3. L'avenant et le décret litigieux, qui ont pour seul objet de fixer les modalités de financement d'un projet dont la réalisation a été décidée par le dix-huitième avenant à la convention conclue entre l'Etat et la société ASF, ne relèvent pas du champ d'application des dispositions citées au point précédent. Le moyen tiré de l'absence de saisine de la Commission nationale du débat public doit donc être écarté comme inopérant.
4. En deuxième lieu, aux termes de l'article L. 122-4 du code de la voirie routière : " L'usage des autoroutes est en principe gratuit. / Toutefois, il peut être institué par décret en Conseil d'Etat, pris après avis de l'Autorité de régulation des transports, un péage pour l'usage d'une autoroute en vue d'assurer la couverture totale ou partielle des dépenses de toute nature liées à la construction, à l'exploitation, à l'entretien, à l'aménagement ou à l'extension de l'infrastructure. / En cas de concession des missions du service public autoroutier, le péage couvre également la rémunération et l'amortissement des capitaux investis par le concessionnaire. / Sans préjudice des dispositions du code de la commande publique, des ouvrages ou des aménagements non prévus au cahier des charges de la concession peuvent être intégrés à l'assiette de celle-ci, sous condition stricte de leur nécessité ou de leur utilité, impliquant l'amélioration du service autoroutier sur le périmètre concédé, une meilleure articulation avec les réseaux situés au droit de la concession afin de sécuriser et fluidifier les flux de trafic depuis et vers les réseaux adjacents à la concession et une connexion renforcée avec les ouvrages permettant de desservir les territoires, ainsi que de leur caractère accessoire par rapport au réseau concédé. Ces ouvrages ou ces aménagements peuvent porter sur des sections à gabarit routier ayant pour effet de fluidifier l'accès au réseau autoroutier. Leur financement ne peut être couvert que par une augmentation des tarifs de péages, raisonnable et strictement limitée à ce qui est nécessaire. Le cas échéant, l'Etat et les collectivités territoriales intéressées, dans le cadre des règles prévues dans le code général des collectivités territoriales, peuvent, à titre exceptionnel, apporter des concours (...) ".

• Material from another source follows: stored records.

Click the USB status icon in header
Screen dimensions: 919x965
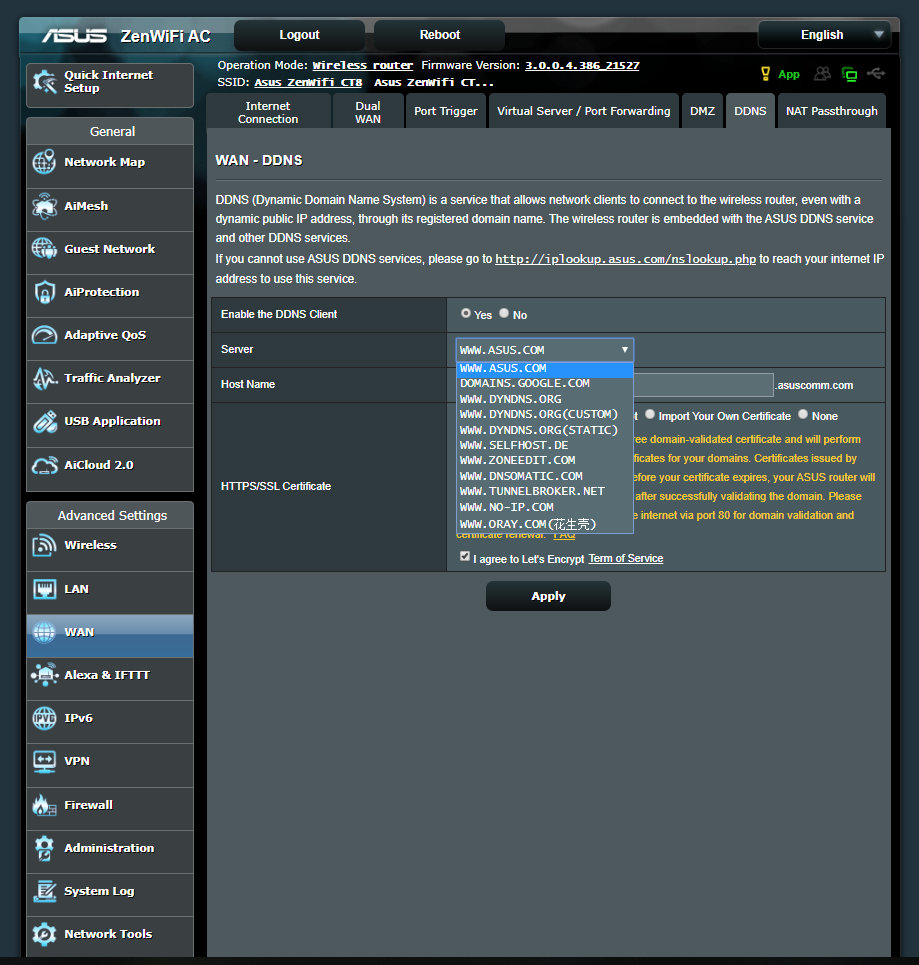coord(876,74)
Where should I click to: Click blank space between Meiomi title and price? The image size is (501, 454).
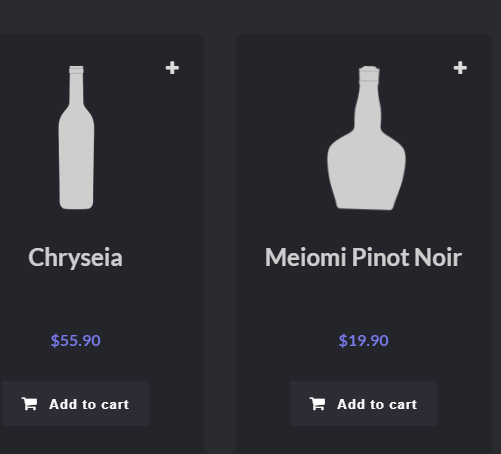[x=363, y=302]
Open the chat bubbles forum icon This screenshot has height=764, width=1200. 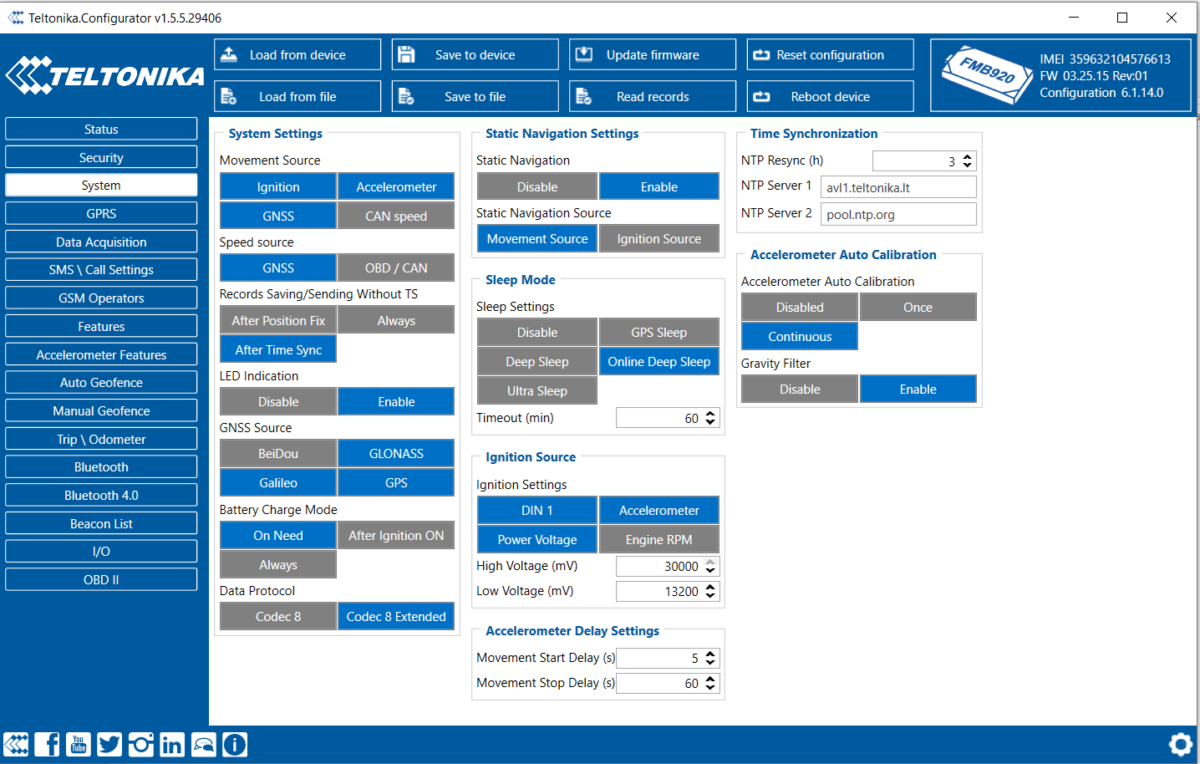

5. L'article 25 du cahier des charges annexé à la convention conclue entre l'Etat et la société ASF, tel que modifié par le vingtième avenant à cette convention, prévoit que le projet de contournement Ouest de Montpellier, dépourvu de péage, est financé par des suppléments de péage acquittés par les usagers de l'autoroute A 709 franchissant les barrières de Baillargues et de Saint-Jean-de-Védas, ainsi que par les usagers empruntant l'autoroute A 9 au droit de Montpellier.
6. Les requérants soutiennent que cette hausse tarifaire ne serait pas proportionnée au service rendu aux usagers dès lors, d'une part, que selon les estimations réalisées par l'Autorité de régulation des transports (ART) dans son avis n° 2023-049 du 26 octobre 2023 relatif au projet de vingtième avenant, 86 % des usagers acquittant ces péages n'emprunteront pas le nouveau tronçon, d'autre part que le choix d'amortir intégralement le coût du nouveau tronçon sur la période de douze années restant à courir jusqu'au terme de la concession actuelle plutôt que de prévoir un amortissement plus long avec le versement d'une soulte au concessionnaire en fin de concession, fait peser sur les usagers des douze prochaines années la charge financière d'un ouvrage qui bénéficiera aux usagers au-delà de 2036. Il ressort toutefois des pièces du dossier, notamment de l'avis de l'Autorité de régulation des transports, d'une part, que la création du nouveau tronçon, dont l'objet même est de réduire la congestion du trafic local, permettra à l'ensemble des usagers de l'A 709 et de l'A 9 de réaliser des gains de temps sur leur trajet, de sorte que les suppléments de péage qu'ils acquittent trouvent leur contrepartie directe dans une prestation rendue. D'autre part, si la mise à contribution des usagers circulant sur l'A 709 et l'A 9 entre 2024 et 2036 n'est pas strictement proportionnelle à la valeur du service qui leur est spécifiquement rendu, la distorsion tarifaire en cause est d'ampleur limitée eu égard au faible montant du supplément de péage, qui est en moyenne de 18 centimes par trajet. Enfin, le choix de ne pas créer un péage dédié à ce nouveau tronçon trouve sa justification dans un motif d'intérêt général de fluidité du trafic. Par suite, les requérants ne sont pas fondés à soutenir que la clause tarifaire ne respecterait pas la règle de proportionnalité entre le montant du tarif et la valeur du service rendu résultant de l'article L. 122-4 du code de la voirie routière et serait contraire au principe d'égalité des usagers devant le service public et, en tout état de cause, au principe d'égalité devant les charges publiques.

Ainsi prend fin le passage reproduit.